Francisco Oliveira Simões

Crónicas do Passado

Benjamin Rabier

Este mês, no Museu Bordalo Pinheiro, é inaugurada uma exposição intitulada “Benjamin Rabier - Ilustrações do Romance da Raposa de Aquilino Ribeiro”, por isso, cabe-me apresentar as histórias que levaram a esta tão importante mostra artística.

Durante o período de estadia de Aquilino Ribeiro em Paris, o autor travou conhecimento com o desenhador Benjamin Rabier. Daí resultou uma colaboração que ainda hoje ecoa na nossa literatura. “O Romance da Raposa” foi publicado em Portugal no ano de 1924, com a linguagem da Beira Alta de Aquilino e as ilustrações de Benjamin.

Rabier nasceu em La-Roche-sur-Yon, em França, no dia 30 de Dezembro de 1864. Em 1889, após completar as suas obrigações militares, partiu para Paris. Começou por trabalhar no Bon Marché como contabilista. Mas após conseguir o apoio do desenhador e caricaturista Caran d´Ache, dá-se inicio à sua participação artística em variadas publicações, entre elas a La Chronique Amusante. Em 1897 cria um dos seus mais famosos personagens, Tintin-Lutin, que partia para Moscovo nesta primeira aventura. O desenho em linha clara, estilo preconizado por Rabier, a imagem física do herói, o destino geográfico e até o nome serviram de inspiração a Hergé para catapultar o protagonista das suas histórias, Tintin. Na verdade, Benjamin Rabier é a maior influência e modelo para o jovem Hergé, não é por acaso que se trata de um dos pais da Banda Desenhada.

Já que estamos a falar de plágio, tenho que prevenir que Aquilino Ribeiro também não foi original quando publicou “O Romance da Raposa”. Já anteriormente Rabier havia ilustrado uma edição francesa desta aventura sobre uma raposa matreira, no ano de 1909. Mas se continuarmos a viajar no tempo percebemos que o texto original data de finais do século XII. “Le Roman de Renart” foi escrito em francês arcaico com as contribuições de vários poetas e clérigos.
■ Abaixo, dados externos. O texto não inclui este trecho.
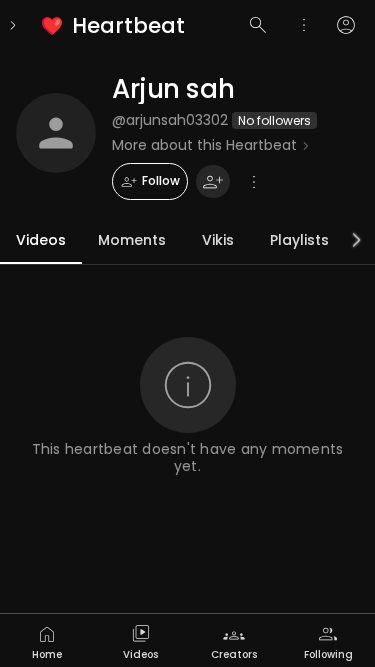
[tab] (47, 640)
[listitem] (114, 25)
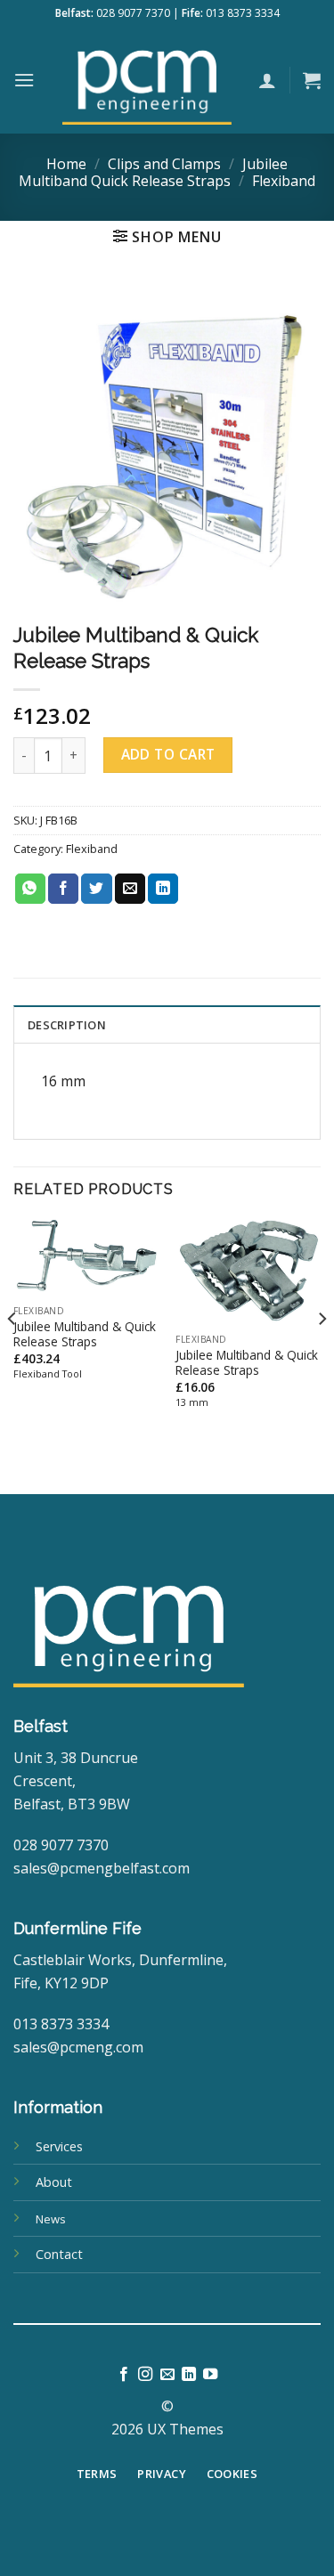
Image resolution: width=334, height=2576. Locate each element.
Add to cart (168, 754)
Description (67, 1025)
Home (66, 164)
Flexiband (283, 181)
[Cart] (312, 80)
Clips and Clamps (164, 164)
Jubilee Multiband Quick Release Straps (153, 172)
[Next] (321, 1354)
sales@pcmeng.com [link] (78, 2047)
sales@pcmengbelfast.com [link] (101, 1868)
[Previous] (12, 1354)
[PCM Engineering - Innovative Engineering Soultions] (146, 80)
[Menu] (24, 80)
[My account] (267, 80)
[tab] (167, 1024)
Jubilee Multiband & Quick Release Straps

Teve a sua mais antiga existência no escrivão flamengo Nivard de Gand, que em 1148 escreveu em latim o “Ysengrimus”, nome do lobo rival de Renart. É notória a influência das fábulas de Esopo, onde os animais falam e transmitem sempre uma moral. Enquanto hoje achamos este romance uma história infantil, na época medieval a perceção era bem diferente. A raposa fazia tudo o que caracterizava o ser humano, mesmo combater nas cruzadas. Todos os animais representados naquelas páginas eram uma metáfora para os vários quadrantes da sociedade feudal. No inicio do século XIII, Santo António também utilizava os animais nos seus sermões, com o propósito de apontar os pecados do Homem. A Igreja usava o “Roman de Renart” como meio de educar os seus fieis. A quantidade de escritores que se guiaram por estas narrativas são incontáveis. O objetivo de La Fontaine, quando escreveu as suas fábulas, era adaptar os contos de Renart para a sociedade francesa do século XVII, a fim de a satirizar e corrigir. Aquilino Ribeiro teve uma abordagem similar, dando um ambiente, língua e costumes bem portugueses.

Curiosamente, Benjamin Rabier também chegou a ilustrar uma edição das “Fábulas” de La Fontaine. Em 1916 desenhou a imagem da marca La Vache qui Rit, que ainda hoje perdura. Apesar de ter morrido em 1939, o seu nome e obra viveram por ele até aos nossos dias.